Records drawn from a dataset
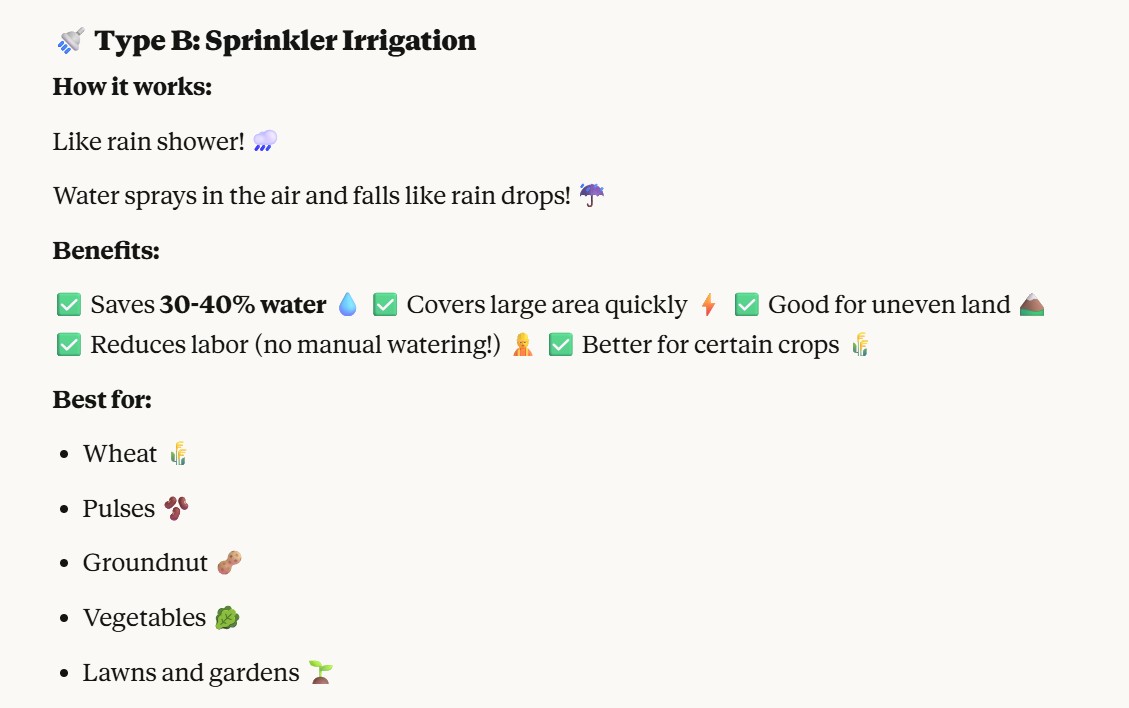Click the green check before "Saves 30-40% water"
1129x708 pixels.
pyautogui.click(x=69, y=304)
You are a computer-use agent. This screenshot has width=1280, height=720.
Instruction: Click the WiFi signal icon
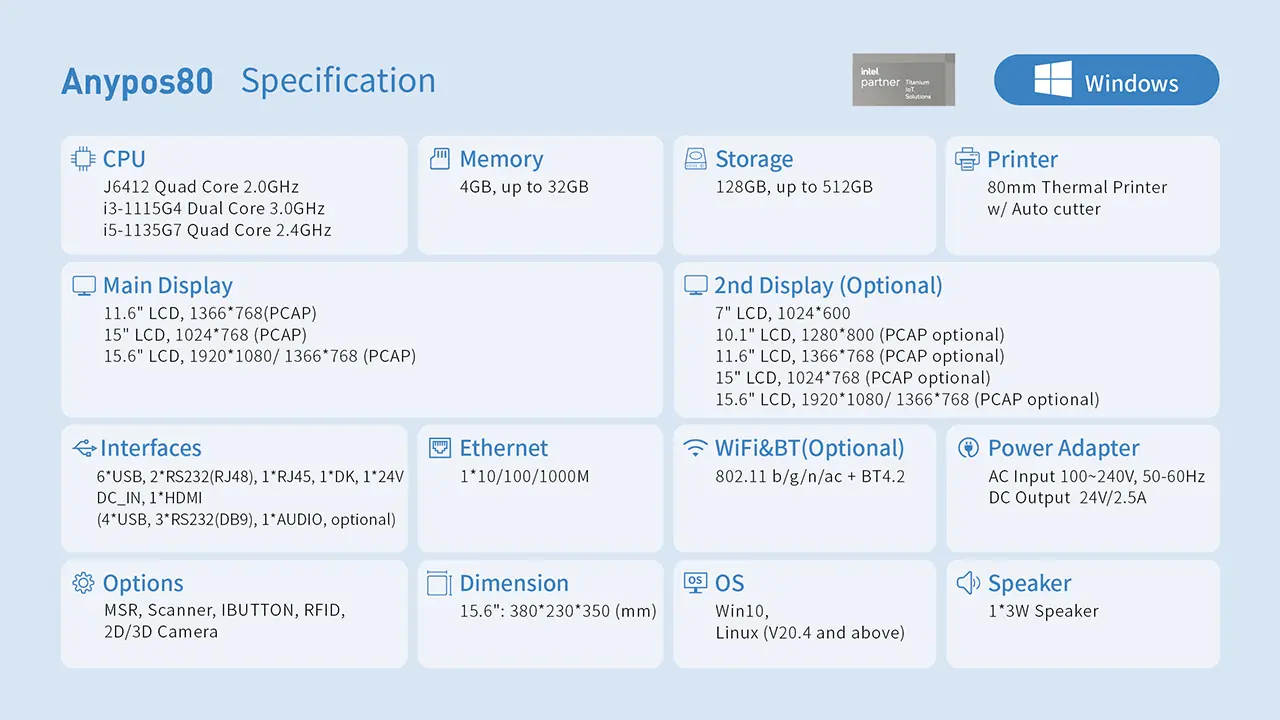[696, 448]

▸ WHAT IS REQUIRED: Give back only the lines from the one that carries "You are a computer-use" through the final line above, both included. Drop all pictures.

▸ TASK RESPONSE:
You are a computer-use agent. This screenshot has width=1280, height=720.
Instruction: Click the WiFi signal icon
[696, 448]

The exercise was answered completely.